RCN Corp.'s bank debt levels continue to hold their ground despite warnings from the company that a Chapter 11 filing will likely be the chosen vehicle for its long awaited reorganization. Traders quoted the name in the 961/2-98 range and noted that the company will likely pursue a pre-packaged plan of reorganization. "The bank debt is money good," said Chris Roberts, a high-yield analyst at Tejas Securities.
This time last year, the market for the bank debt reflected a far different story, as RCN paper languished in the mid-to-high 70s. But now, even on the verge of bankruptcy, bank debt levels did not return to their formerly distressed levels. Roberts explained that Chapter 11 reorganization would stand to benefit lenders. For starters, a Chapter 11 filing will prohibit the company from burning through some cash, he said. Other factors including the improved cable asset valuations and improved operations are supporting the bank debt's current levels as well, he added.
The performance of the company is also contributing to the productiveness of RCN's negotiations with its creditors, explained Jim Downing, RCN's director of investor relations. He noted that the company's cost-structure is more efficient compared to a year ago and that the company's operations are now EBITDA positive.
An amendment in March of last year also gave lenders solid backing. Under that amendment, RCN was able to issue more senior debt and adjust operating and financial covenants. But in return, revolver availability was reduced to about $15 million. The company was also required to maintain at least $100 million cash collateral for the benefit of the lenders--as of Sept. 30 there was $212 million. Moreover, RCN would have to direct half of the first $100 million in asset sale proceeds and 80% of proceeds in excess of $100 million to pay down the bank debt. Roberts noted that bank debt commitments are still slated to receive proceeds from the $120 million sale of the company's Carmel, N.Y. cable system.

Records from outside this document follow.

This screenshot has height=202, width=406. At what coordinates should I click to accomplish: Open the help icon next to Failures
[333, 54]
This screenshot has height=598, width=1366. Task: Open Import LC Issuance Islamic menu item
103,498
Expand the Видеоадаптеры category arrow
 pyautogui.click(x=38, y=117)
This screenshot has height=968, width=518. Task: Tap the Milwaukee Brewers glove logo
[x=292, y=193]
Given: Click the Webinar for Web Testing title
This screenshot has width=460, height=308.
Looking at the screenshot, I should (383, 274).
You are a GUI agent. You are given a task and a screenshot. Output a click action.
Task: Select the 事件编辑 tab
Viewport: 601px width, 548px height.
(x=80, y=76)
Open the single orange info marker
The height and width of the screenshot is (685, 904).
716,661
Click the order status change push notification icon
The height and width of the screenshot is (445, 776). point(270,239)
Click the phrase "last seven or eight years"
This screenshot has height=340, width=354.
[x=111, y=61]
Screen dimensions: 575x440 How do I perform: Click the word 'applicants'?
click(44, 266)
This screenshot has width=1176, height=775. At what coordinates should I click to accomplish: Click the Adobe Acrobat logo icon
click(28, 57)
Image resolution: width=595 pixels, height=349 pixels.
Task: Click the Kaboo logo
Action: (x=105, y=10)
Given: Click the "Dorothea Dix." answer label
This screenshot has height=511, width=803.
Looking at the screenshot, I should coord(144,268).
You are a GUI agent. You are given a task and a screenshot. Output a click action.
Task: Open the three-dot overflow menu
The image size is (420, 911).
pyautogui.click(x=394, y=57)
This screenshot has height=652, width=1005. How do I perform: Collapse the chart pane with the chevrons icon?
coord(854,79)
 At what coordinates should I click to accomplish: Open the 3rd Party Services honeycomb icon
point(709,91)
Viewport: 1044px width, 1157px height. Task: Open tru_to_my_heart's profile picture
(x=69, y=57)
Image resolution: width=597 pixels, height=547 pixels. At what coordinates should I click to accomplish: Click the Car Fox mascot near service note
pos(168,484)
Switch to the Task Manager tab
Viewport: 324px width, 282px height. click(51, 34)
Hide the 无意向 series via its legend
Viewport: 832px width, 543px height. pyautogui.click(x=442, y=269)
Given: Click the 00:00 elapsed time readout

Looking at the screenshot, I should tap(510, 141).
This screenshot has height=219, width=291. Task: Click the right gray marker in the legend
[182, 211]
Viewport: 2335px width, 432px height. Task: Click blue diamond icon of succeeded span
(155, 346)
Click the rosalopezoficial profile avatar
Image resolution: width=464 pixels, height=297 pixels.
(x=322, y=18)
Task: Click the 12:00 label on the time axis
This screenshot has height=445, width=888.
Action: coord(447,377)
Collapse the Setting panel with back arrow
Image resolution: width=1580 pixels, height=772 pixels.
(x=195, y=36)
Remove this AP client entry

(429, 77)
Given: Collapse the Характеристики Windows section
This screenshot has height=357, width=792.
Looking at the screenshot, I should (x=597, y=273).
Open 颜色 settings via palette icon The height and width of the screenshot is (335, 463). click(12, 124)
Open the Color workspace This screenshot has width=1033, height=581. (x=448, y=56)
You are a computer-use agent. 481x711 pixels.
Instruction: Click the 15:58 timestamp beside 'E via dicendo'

RCN originally entered into the credit in 1999 with lead bank J.P. Morgan. The credit initially included a $250 million, seven-year revolver; a $250 million, seven-year "A" loan; and a $500 million, eight-year "B" term loan. Since then the credit has been reduced due to various prepayments and amortization and about $521 million in term loans were outstanding as of Sept. 30. The deal is senior secured and collateralized by substantially all of the assets of the company and its subsidiaries. RCN also has a $41.5 million term loan from Evergreen Investment Management.
In a statement, RCN noted that it is continuing negotiations with its senior secured lenders and an ad hoc committee of holders of its senior notes regarding a restructuring of its balance sheet. "We anticipate using Chapter 11 to consummate a consensual deal," said Downing, in an email. Merrill Lynch is the company's financial advisor.